The new features are also available as free upgrades to existing customers with current maintenance agreements.
The base price for a Unitrends system starts at around $5,000, for a VCR-sized non-rack-mount appliance with about 500GB of storage; outboard storage, including NAS or SAN, can also be added. "We have customers with up to 100TB of storage," Phillippi notes. The licensing costs are based on the amount of data being protected, rather than the number of systems or of types of systems.
One or more DPUs are connected to the network, and has network-attached clients (servers and/or desktops) assigned to them, to create what Unitrends calls a Rapid Recovery System.
Unitrends' software then starts taking snapshots of systems' OSs, including passwords, permissions and settings, at defined intervals. These snapshots are saved to the DPUs, and, optionally, changes can be sent to an offsite DPV. The DPU also makes backup copies of data, including email, and keeps data live on-line, going back in time as specified by each Recovery Window. (Older data should be archived, of course.)
A web-based GUI lets administrators and authorized users recover data and files that have been saved, which can be individual email messages or files which have been deleted, lost, or overwritten. or a complete system, either the most current save, or a previous version, e.g., before a virus or spyware infestation.

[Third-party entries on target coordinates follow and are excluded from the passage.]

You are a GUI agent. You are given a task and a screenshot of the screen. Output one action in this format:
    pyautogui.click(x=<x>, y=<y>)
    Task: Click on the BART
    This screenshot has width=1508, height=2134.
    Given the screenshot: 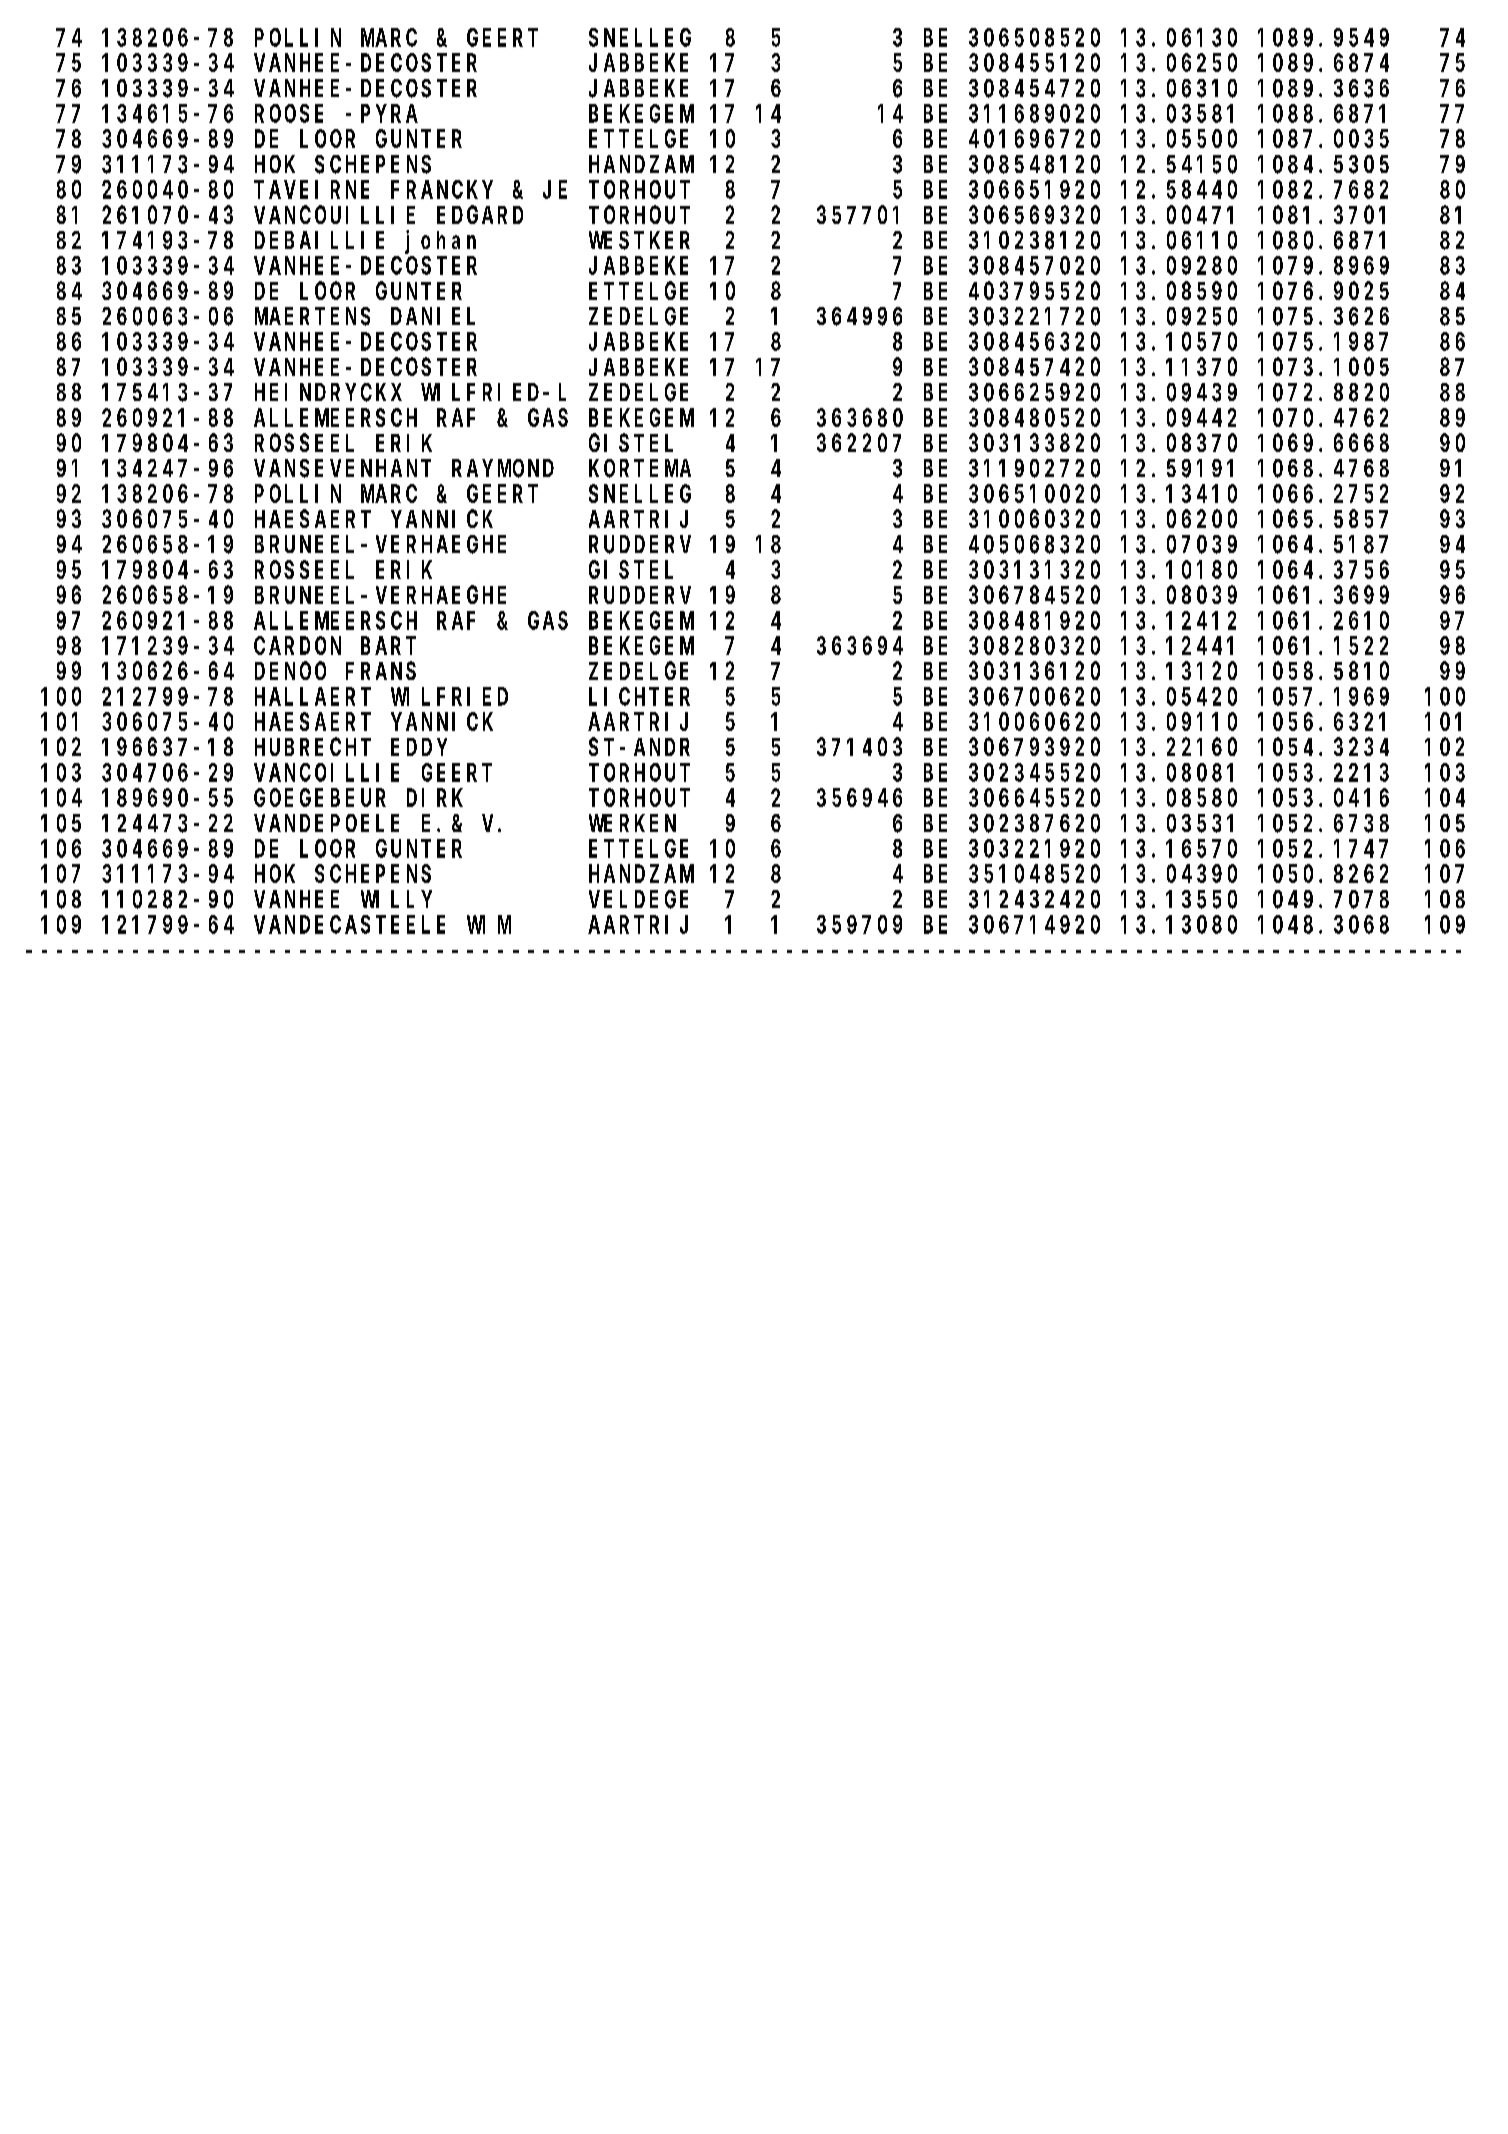 What is the action you would take?
    pyautogui.click(x=388, y=646)
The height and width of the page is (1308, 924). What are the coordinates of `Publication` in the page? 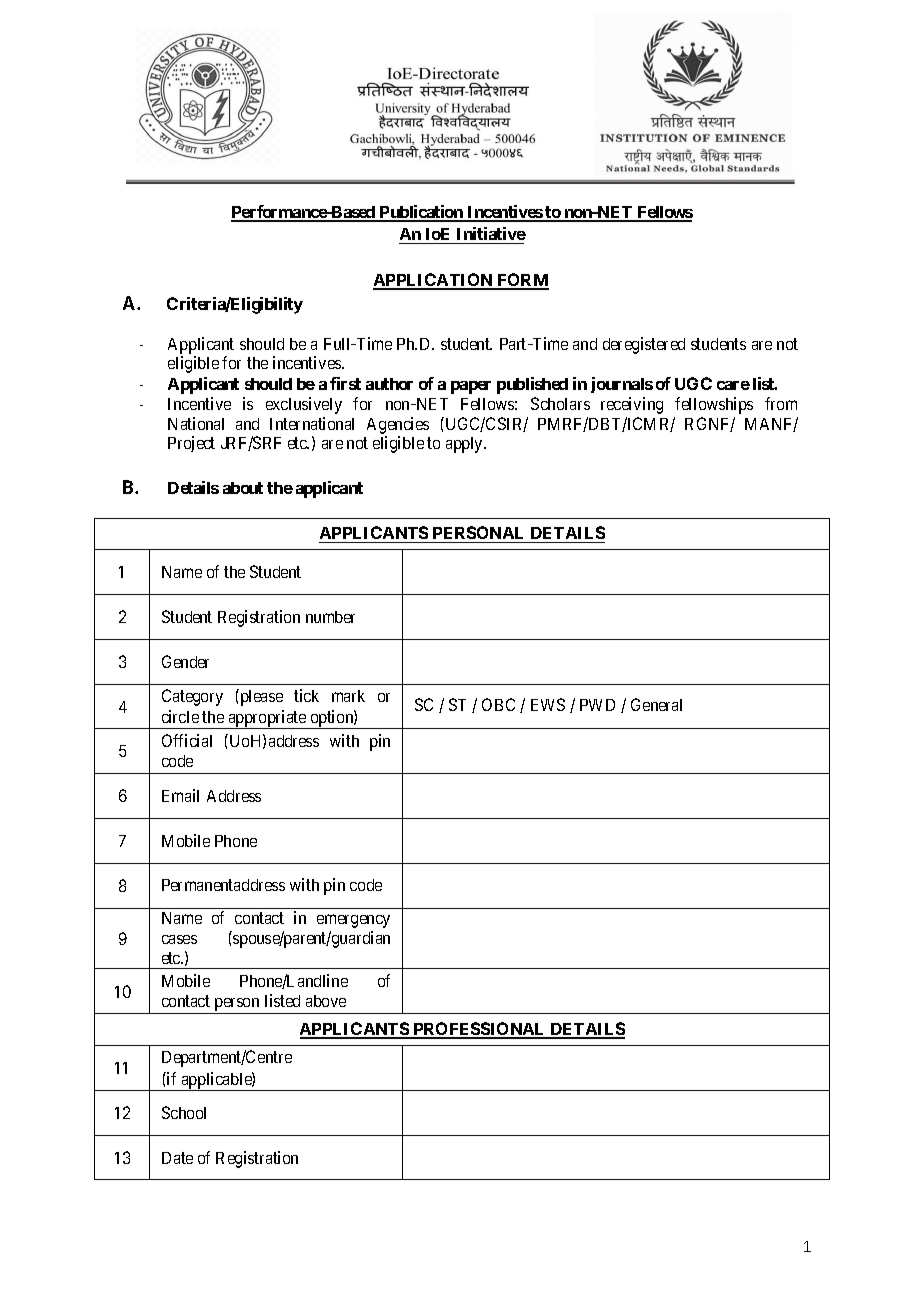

Unitrends also generates bootable Recovery CDs (which can be made in advance for each type of system). This allows the crashed systems to be brought back up on the network even after hard drive failures, and have a saved snapshot and data restored from a DPU (to a working disk, of course). "We can restore at a sector/track level without any preparation, and restore the specified amount of data, as long as the BIOS can see the hard drive," says Phillippi. An InfoPro study reports that 80% of companies want 45 or more days of data recovered rapidly, according to Phillippi.
According to Unitrends, a crashed server can be recovered from a DPU "in as little as 30 minutes or less." For comparison, "A 100GB Microsoft Exchange server would typically require 12 to 20 hours to restore from scratch using tape-based backup, our DPU can Restore the same 100GB server in about one hour," says Phillippi.
In cases where replacement hardware isn't immediately available, Unitrends can run the system image inside a DPU, as a virtual machine. While the VM may not offer the same performance as the original hardware, this allows IT to restore at least some service quickly.
Currently, Unitrends is not aware of any comparable backup and recovery solutions that are appliances and support a range of OSs and applications. "This is a one-box appliance solution, good for companies with limited IT resources," says Phillippi.
"Unitrends has done one of the best jobs I know of in covering the range of platforms, operating systems, and environments," says Arun Taneja, Founder and Consulting Analyst, the Taneja Group. "EMC Dantz is the most closely competitive in terms of style, with SMB orientation and focus on ease of use, and wide territory of platforms and OSs supported." And, Taneja points out, although Dantz has been a software solution, its recent acquisition by EMC could lead to an appliance version.